I've been working on a method for exponentiating large BigIntegers and longs in Java. Here's the code I wrote:
```java
public BigInteger exp(long b, long e){
BigInteger a = new BigInteger("1");
BigInteger c = new BigInteger(Long.toString(b));
for (long i = 1; i <= e; i++){
a = a.multiply(c);
}
return a;
}
```
The issue arises because the exponent 'e' can be as large as 73136786415, and the base 'b' (which I also convert to c) can be similarly huge, like 31781653242. This makes the computation extremely slow, and I've waited 30 minutes just to see if anything happens.
I know the multiply function I'm using implements the karatsuba algorithm, which is somewhat faster, but I've also read about Discrete Fourier Transformation and its application in large number multiplication. However, I'm confused about how it works and how to apply it since it's typically only applicable for powers of two.

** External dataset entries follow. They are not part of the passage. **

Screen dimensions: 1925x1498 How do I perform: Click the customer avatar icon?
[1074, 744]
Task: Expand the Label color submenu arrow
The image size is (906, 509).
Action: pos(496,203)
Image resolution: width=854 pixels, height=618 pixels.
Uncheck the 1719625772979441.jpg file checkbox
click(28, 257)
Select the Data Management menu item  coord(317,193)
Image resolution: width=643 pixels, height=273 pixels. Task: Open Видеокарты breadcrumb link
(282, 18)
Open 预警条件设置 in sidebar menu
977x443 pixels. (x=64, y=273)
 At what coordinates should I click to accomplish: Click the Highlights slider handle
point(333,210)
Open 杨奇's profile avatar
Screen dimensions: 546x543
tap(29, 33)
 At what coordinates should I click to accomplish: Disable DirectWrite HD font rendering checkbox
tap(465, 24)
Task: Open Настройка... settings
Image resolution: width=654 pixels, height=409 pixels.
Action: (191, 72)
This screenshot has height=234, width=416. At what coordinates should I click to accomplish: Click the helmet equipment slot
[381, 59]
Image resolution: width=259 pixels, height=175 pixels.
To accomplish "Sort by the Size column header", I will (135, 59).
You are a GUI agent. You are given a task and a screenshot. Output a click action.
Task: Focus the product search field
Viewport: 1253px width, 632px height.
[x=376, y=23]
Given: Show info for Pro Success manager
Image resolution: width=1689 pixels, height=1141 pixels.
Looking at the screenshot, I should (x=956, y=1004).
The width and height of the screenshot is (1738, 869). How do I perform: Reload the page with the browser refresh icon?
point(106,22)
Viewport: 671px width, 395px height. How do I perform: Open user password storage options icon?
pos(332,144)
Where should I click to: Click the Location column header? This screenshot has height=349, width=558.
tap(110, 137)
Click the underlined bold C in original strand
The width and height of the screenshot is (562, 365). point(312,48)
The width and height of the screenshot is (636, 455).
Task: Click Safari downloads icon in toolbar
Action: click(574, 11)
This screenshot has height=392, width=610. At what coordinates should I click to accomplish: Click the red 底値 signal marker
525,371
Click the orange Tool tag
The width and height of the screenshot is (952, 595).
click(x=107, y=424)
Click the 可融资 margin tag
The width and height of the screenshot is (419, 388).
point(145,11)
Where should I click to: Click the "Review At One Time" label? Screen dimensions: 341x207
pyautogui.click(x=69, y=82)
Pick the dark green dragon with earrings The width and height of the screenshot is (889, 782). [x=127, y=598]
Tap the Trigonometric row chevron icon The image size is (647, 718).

Does anyone have suggestions or different approaches for handling exponentiation more efficiently? I've been stuck trying to find a solution for hours!
1 Answer
Exponentiation with such large numbers can lead to huge results, so it's good to be cautious about performance. Have you thought about using the method of exponentiation by squaring? It drastically reduces the number of multiplications needed and is much faster for large exponents.
I really want to make this work for my RSA implementation, but now I'm doubting if it's even feasible given the size of the numbers. Thanks for the suggestion about squaring.